The museum envisages what the world could look like 50 years from today. It's a vision that crystalizes the United Arab Emirates' own 50-year transformation from a pearl-diving backwater to a global interconnected hub fuelled by oil and gas wealth.

The building was conceived as an architectural and cultural icon and has been designed by architect Shaun Killa, with a computer-aided design and engineering system in place. This architectural marvel is made of stainless steel and consists of 1024 pieces of art, manufactured using robots which were able to create the demanding shapes.

While the museum's contents are yet to be revealed, it will exhibit design and technology innovations, taking the visitor on a "journey to the year 2071", organisers said.

Visitors to the museum will be taken to the distant future of the year 2071 through immersive exhibits.
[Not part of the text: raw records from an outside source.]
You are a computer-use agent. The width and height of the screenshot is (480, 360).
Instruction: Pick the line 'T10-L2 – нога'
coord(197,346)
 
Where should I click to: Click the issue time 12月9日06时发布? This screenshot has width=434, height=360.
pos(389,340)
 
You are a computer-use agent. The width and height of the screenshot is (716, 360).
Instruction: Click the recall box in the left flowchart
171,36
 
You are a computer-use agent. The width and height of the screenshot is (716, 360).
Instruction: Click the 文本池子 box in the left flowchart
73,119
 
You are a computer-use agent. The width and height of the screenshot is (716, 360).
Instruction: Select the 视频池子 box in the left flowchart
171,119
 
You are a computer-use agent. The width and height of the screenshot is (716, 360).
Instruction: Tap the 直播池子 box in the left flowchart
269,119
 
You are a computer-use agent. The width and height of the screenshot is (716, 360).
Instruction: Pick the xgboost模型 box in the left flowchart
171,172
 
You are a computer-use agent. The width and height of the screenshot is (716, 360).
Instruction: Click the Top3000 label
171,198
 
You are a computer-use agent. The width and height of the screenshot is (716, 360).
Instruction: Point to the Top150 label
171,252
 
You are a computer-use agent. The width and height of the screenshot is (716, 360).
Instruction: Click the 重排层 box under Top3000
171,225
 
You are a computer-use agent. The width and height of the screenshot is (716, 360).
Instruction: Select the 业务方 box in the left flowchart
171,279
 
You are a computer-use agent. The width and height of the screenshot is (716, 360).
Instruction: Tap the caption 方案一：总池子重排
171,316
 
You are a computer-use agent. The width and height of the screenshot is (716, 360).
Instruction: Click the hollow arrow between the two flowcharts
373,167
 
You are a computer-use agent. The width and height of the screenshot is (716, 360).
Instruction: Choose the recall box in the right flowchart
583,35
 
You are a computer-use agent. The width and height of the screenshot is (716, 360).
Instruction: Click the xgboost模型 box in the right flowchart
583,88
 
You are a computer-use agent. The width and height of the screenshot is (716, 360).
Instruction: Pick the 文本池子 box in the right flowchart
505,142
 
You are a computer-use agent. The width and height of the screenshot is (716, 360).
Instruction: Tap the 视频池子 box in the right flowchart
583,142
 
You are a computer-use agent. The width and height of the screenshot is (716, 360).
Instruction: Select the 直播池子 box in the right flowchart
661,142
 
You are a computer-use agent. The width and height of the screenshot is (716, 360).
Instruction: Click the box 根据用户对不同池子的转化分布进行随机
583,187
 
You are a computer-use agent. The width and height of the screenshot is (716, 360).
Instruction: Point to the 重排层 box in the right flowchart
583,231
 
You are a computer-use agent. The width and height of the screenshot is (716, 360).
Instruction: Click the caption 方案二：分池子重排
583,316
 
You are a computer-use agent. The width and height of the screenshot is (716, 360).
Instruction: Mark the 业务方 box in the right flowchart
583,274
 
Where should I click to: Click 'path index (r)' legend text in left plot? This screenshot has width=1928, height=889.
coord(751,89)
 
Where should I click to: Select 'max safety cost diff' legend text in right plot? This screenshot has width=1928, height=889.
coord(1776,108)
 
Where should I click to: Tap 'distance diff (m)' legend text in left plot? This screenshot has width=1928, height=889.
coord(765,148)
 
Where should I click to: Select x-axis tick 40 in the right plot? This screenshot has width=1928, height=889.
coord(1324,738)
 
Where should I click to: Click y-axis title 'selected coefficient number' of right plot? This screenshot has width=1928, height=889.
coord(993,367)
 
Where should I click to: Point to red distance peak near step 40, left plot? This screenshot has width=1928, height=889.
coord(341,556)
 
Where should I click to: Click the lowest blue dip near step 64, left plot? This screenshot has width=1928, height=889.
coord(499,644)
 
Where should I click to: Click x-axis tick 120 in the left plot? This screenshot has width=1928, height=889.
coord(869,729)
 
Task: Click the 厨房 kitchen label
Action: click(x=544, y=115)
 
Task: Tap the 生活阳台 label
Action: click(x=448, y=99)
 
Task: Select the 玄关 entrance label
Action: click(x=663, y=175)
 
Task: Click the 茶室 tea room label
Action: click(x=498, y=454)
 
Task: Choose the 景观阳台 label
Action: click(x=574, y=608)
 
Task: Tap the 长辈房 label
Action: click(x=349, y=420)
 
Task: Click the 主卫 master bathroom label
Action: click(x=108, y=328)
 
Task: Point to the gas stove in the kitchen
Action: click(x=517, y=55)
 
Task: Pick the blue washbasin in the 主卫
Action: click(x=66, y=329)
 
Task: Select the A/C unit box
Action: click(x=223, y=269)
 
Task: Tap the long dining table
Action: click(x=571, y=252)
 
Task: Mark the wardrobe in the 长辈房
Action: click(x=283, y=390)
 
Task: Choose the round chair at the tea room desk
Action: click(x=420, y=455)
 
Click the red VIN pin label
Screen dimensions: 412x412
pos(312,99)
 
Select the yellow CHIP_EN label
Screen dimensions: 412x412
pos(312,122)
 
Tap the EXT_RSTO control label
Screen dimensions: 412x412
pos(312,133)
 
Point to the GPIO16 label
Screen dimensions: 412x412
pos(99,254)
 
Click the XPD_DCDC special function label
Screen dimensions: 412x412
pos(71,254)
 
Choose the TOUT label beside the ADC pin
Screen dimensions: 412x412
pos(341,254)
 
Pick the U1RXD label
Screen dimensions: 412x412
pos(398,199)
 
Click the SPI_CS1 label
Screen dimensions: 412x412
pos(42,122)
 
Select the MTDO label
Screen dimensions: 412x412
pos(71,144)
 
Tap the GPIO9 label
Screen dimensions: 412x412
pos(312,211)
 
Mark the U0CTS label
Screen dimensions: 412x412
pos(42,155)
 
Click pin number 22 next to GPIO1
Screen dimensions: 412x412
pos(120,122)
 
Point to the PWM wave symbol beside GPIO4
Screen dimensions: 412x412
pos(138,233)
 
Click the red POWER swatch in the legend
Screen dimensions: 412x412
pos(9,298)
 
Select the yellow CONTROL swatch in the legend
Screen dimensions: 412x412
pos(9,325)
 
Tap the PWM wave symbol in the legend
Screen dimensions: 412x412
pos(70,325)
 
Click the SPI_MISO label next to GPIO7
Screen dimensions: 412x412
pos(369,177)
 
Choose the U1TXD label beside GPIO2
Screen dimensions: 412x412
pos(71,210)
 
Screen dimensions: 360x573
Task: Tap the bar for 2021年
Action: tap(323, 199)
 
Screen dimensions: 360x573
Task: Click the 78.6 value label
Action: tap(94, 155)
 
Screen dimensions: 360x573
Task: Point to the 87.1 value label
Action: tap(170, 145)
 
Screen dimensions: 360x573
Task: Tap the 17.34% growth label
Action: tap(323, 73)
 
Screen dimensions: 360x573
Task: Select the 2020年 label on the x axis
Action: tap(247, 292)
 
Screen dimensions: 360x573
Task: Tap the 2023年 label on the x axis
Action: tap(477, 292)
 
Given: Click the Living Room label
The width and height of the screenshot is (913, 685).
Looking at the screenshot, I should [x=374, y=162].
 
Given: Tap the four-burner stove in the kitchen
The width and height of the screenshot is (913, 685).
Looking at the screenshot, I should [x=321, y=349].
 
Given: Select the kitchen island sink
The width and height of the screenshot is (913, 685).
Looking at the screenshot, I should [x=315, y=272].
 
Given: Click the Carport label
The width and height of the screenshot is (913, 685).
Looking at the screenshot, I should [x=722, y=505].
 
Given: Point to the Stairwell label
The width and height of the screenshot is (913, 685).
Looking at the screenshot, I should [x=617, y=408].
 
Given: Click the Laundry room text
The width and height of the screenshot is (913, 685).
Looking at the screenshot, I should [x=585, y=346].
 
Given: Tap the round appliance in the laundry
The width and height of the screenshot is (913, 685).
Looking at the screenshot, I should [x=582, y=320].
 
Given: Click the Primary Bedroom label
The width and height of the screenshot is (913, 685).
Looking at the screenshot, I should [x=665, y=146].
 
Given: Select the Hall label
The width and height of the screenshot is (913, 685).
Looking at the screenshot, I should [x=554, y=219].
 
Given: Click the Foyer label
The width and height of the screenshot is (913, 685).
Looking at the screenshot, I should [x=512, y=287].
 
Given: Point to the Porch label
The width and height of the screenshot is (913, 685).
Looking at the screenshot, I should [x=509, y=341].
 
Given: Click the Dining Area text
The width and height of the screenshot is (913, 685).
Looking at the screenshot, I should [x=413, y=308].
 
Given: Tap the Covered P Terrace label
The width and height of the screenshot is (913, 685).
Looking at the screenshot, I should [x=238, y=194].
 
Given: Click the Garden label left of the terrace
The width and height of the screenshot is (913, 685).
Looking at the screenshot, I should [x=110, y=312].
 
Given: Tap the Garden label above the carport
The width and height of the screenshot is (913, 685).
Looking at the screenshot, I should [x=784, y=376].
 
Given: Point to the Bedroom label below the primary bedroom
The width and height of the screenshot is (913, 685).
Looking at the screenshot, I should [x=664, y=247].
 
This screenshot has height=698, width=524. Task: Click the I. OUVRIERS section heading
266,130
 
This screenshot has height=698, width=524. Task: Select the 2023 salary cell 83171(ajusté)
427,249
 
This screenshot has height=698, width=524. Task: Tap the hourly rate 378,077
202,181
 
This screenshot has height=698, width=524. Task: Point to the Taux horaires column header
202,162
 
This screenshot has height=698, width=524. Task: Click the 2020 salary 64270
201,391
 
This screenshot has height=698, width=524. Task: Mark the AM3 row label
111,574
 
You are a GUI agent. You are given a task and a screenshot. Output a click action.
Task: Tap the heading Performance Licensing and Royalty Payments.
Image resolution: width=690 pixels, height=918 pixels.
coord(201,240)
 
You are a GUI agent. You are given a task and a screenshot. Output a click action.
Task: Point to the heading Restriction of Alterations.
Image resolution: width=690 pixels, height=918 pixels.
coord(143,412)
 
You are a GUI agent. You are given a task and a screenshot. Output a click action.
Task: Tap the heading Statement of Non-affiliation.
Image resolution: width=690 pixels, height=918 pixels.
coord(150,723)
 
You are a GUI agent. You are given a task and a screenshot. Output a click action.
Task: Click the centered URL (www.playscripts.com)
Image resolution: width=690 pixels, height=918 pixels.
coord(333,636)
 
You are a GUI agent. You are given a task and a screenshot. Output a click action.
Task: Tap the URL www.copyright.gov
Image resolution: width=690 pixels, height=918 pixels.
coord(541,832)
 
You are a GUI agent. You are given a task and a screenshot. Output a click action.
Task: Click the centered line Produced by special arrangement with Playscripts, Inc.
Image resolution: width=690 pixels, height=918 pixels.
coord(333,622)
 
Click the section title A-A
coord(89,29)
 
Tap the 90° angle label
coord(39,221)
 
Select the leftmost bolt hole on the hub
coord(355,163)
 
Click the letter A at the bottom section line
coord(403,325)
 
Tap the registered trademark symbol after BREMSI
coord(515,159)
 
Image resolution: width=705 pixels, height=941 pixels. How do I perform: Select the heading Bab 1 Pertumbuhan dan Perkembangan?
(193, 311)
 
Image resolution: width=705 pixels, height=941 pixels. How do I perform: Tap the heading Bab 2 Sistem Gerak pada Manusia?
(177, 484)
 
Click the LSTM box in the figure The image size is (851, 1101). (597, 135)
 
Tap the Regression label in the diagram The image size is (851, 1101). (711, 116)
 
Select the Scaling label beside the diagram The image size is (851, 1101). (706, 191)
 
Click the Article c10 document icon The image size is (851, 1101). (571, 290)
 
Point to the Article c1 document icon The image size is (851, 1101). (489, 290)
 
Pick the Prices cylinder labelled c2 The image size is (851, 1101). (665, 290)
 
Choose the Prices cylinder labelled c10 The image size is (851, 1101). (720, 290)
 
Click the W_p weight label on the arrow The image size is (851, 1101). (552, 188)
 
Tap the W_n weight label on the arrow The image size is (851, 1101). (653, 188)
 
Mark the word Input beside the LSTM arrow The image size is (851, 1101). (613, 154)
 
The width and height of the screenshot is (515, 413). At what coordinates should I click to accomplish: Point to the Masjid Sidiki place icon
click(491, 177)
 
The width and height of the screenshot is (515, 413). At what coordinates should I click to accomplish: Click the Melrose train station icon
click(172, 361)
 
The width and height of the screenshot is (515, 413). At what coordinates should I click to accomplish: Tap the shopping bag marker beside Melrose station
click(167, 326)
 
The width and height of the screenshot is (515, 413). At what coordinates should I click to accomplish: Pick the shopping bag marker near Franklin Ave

These exhibits will allow them to experience the imagined future of colonies on the moon and explore how climate change could impact the earth; other exhibits will focus on how the health and wellness space could change in the future. A floor designed specifically for kids will challenge younger visitors to become future thinkers through open play.

The iconic Museum of the Future is situated right next to Jumeirah Emirates Towers, and the most convenient way to reach the museum is by taking the Dubai Metro. The entry fee for a single person is Dh145, while children under three years are allowed free entry.

“It was an imperative requirement to develop so fast because we needed to catch up with the rest of the world,” said Sarah Al-Amiri, UAE minister of state for advanced technology and chair of the UAE Space Agency. “Prior to 1971, we had no basic road networks, no basic education, electricity network and so on.”

Moreover, the museum invites visitors to reconnect with their senses and disconnect from their phones, but digital screens and experiences flow throughout its installations. The museum also encourages visitors to think about the planet’s health and biodiversity in a city that celebrates consumption, luxury and consumerism. Al-Amiri said the museum’s ethos is that the drive toward a sustainable future and healthy planet should not prohibit progress and economic growth.

The Museum of the Future is the latest addition to Dubai’s bold architectural endeavours with futuristic designs. The Museum is a permanent exhibition of inspiring visions for the future of humanity and a global centre for inspiration, innovation and the development of solutions to challenges and opportunities in human development, according to a press release.